If the potential victim clicks the OK button, Lucy ransomware gets the user’s permission to extract its files and start encryption. The virus is capable of locking all files stored on the device and subsequently shows a  ransom note in Google Chrome or another web browser asking to pay $500 fine. The ransom note mimics an official FBI form[2], which contains information about illicit activity recorded on the victim’s device.

Ransomware renders sextortion strategy to scare people into paying the “fine”

Sextortion is a social engineering strategy used by scammers mainly. Criminals use bots[3] to spread malicious emails where people are accused of visiting porn sites and caught on camera. It turned out that the new variant of Black Rose Lucy malware exhibits a sextortion twist as well.

Upon successful infiltration, it encrypts files on the user’s Android device and then grants access to his or her web browser where a fake FBI lock screen is displayed. The note claims that the victim has been visiting forbidden pornographic websites and that FBI has information on his/her location and snapshot confirming the identity. Criminals demand the victim to pay a penalty, which is $500.

Disconnection or disposal of the device or your attempts to unlock the device independently will be apprehended as unapproved actions interfering the execution of the law of the United States of America (read section 1509 – obstruction of court orders and selection 1510 – obstruction of criminal investigation).
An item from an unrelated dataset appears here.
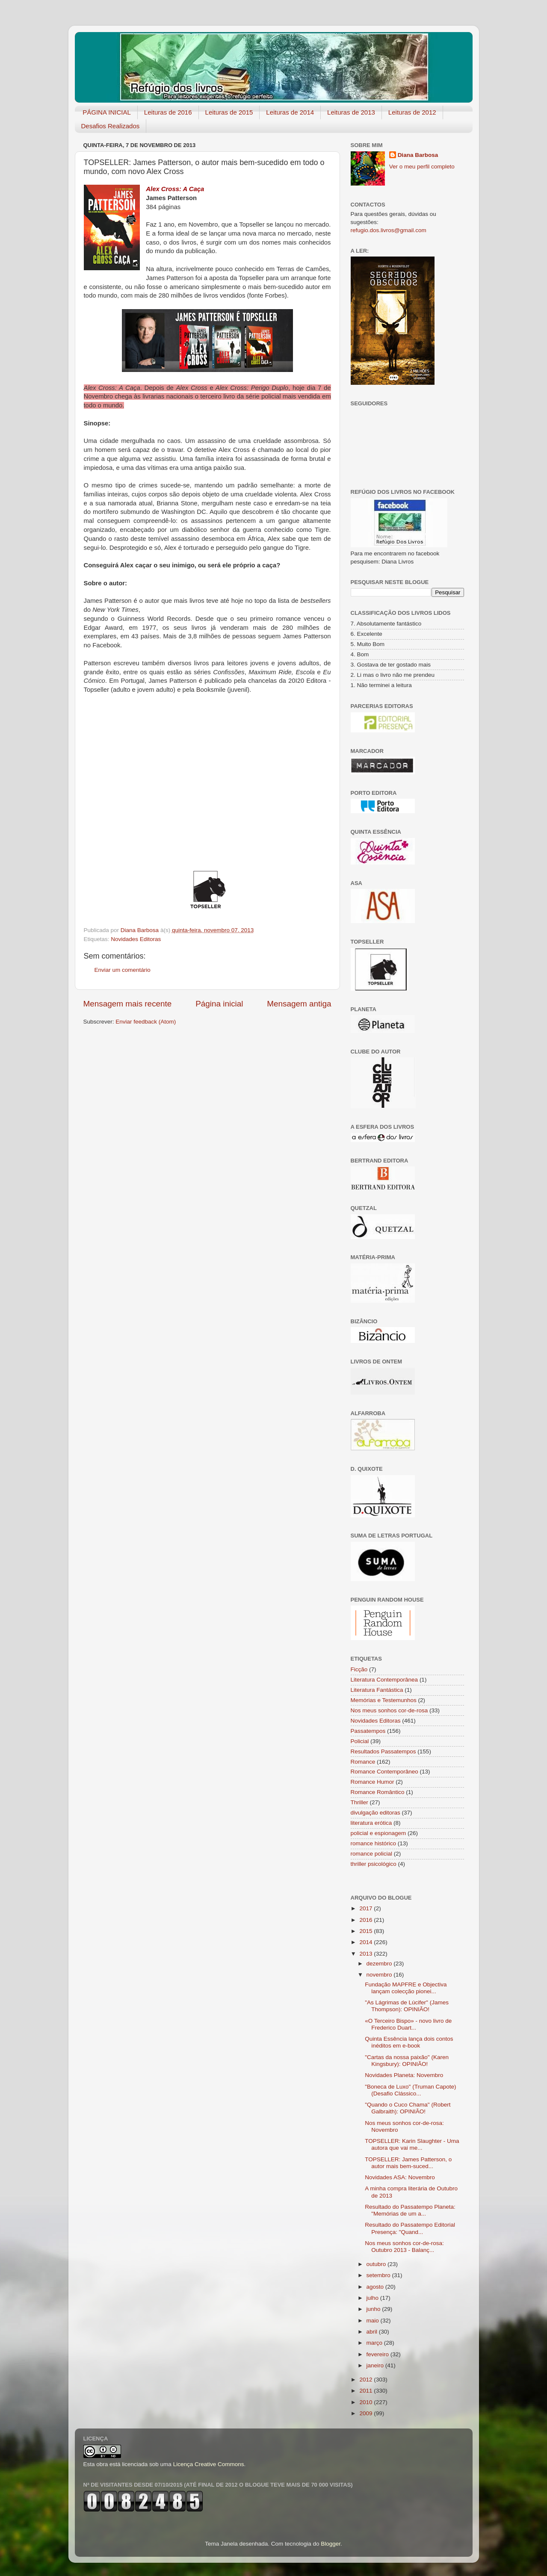  I want to click on 2012, so click(366, 2379).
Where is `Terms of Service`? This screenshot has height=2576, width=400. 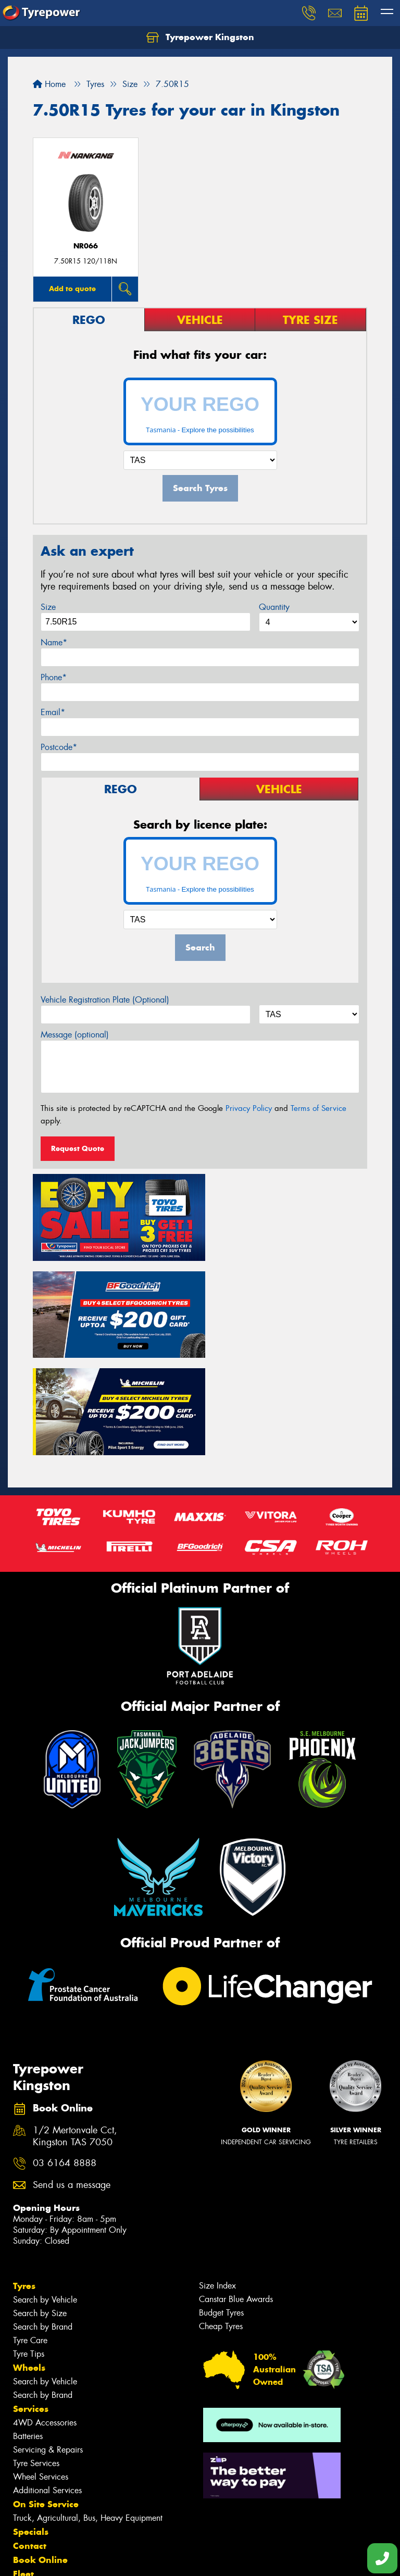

In this case and in case of penalty non-payment in a current of three calendar days from the date of this notification, the total amount of penalty will be crippled and the respective fines will be charged to the outstanding penalty. In case of dissent with the indicted prosecution, you have the right to challenge it in court.

Even though a locked file followed by the above notification may scare people, beware that it’s a scare tactic used to swindle money from unaware people.
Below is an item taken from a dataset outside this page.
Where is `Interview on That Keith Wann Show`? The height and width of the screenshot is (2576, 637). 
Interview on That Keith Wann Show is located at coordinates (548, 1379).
Lucy grants access to data via Android Accessibility Service

As pointed out by malware researchers, the current Lucy variant spreads in the same manner as its ancestor. With the help of botnets, criminals send infected links via social media and instant messaging apps[4]. The link carries Lucy malware, which silently settles down on the device.
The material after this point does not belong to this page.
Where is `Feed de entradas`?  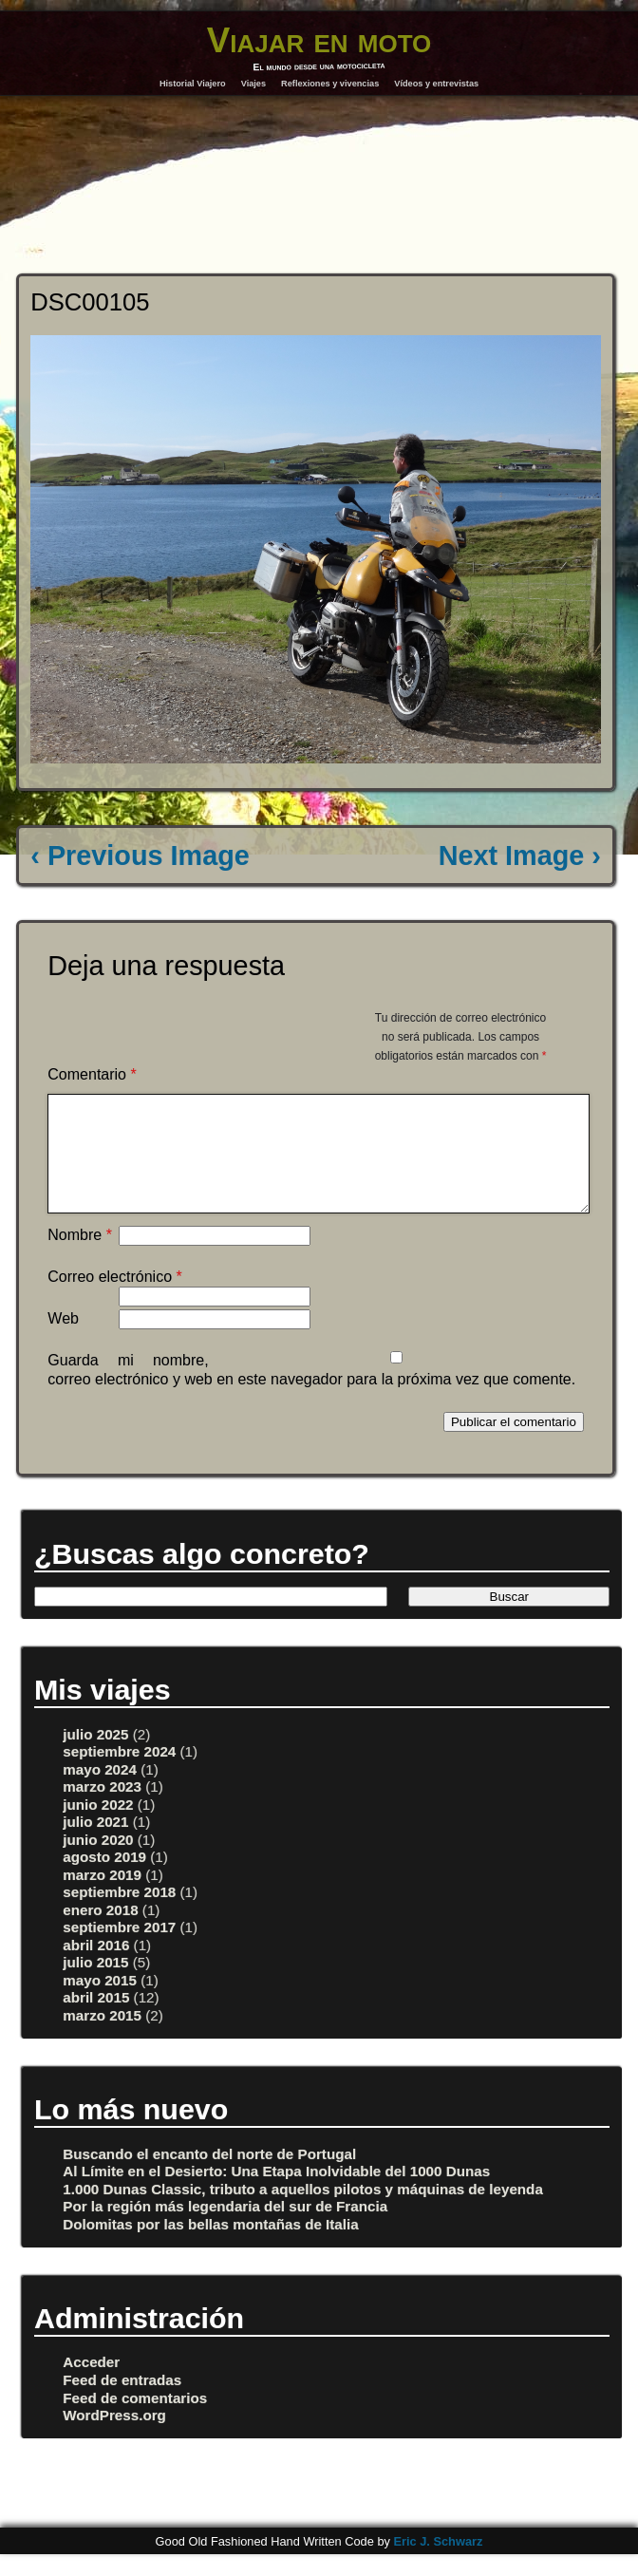
Feed de entradas is located at coordinates (122, 2403).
Clicking on the link does not run ransomware payload. The Black Rose Lucy malware then targets Android Accessibility Service. For this purpose, an Android device is programmed to display fake SVO (Streaming Video Optimisation) message asking users to enable the service to keep watching a video:


To continue watching the video on your phone, you must enable Streaming Video Optimisation (SVO), select it in the menu and turn it on!


Unfortunately, clicking the OK button does not grant a smooth video streaming, but rather enables a malware to use the accessibility service, which allows data encryption. The ransomware uses the RSA encryption algorithm and targets /storage and /sdcard directories in the first place and encrypts all files located on them without any exceptions.

Finally, Lucy virus can take control over Android’s Wi-Fi and desktop connections to display a ransom note within a web browser. Besides, Check Point states that the analysis proves that this ransomware is capable of sending commands to C2 remote server, export apps, and delete the encryption keys.

Strangely, criminals do not accept cryptocurrency[5], which is non-typical to ransomware developers. Victims are expected to transfer the payment via credit card.

Post-Soviet states are initially targeted

Although the reasons are unclear, Lucy ransomware attacks Android users locating in post-soviet countries, including Ukraine, Belarus, Georgia, Lithuania, Armenia, and others. The malware has an in-built database of restrictions, which are run during malware load. However, Russia is not under the restrictions list, so most of the Russian-speaking countries are in the attack mapping.

The question remains why criminals did not try to impersonate a federal law-enforcement agency in Russia. Anyway, Android users should be very cautious and avoid suspicious links on Facebook, Twitter, Messenger, and other social media in order not to give permission for malware to compromise the device. Besides, reputable software developers offer security software for Androids and we strongly recommend having one installed. Android and iOS oriented cybercrime are getting increasingly popular, so take precautionary measures before falling as a victim.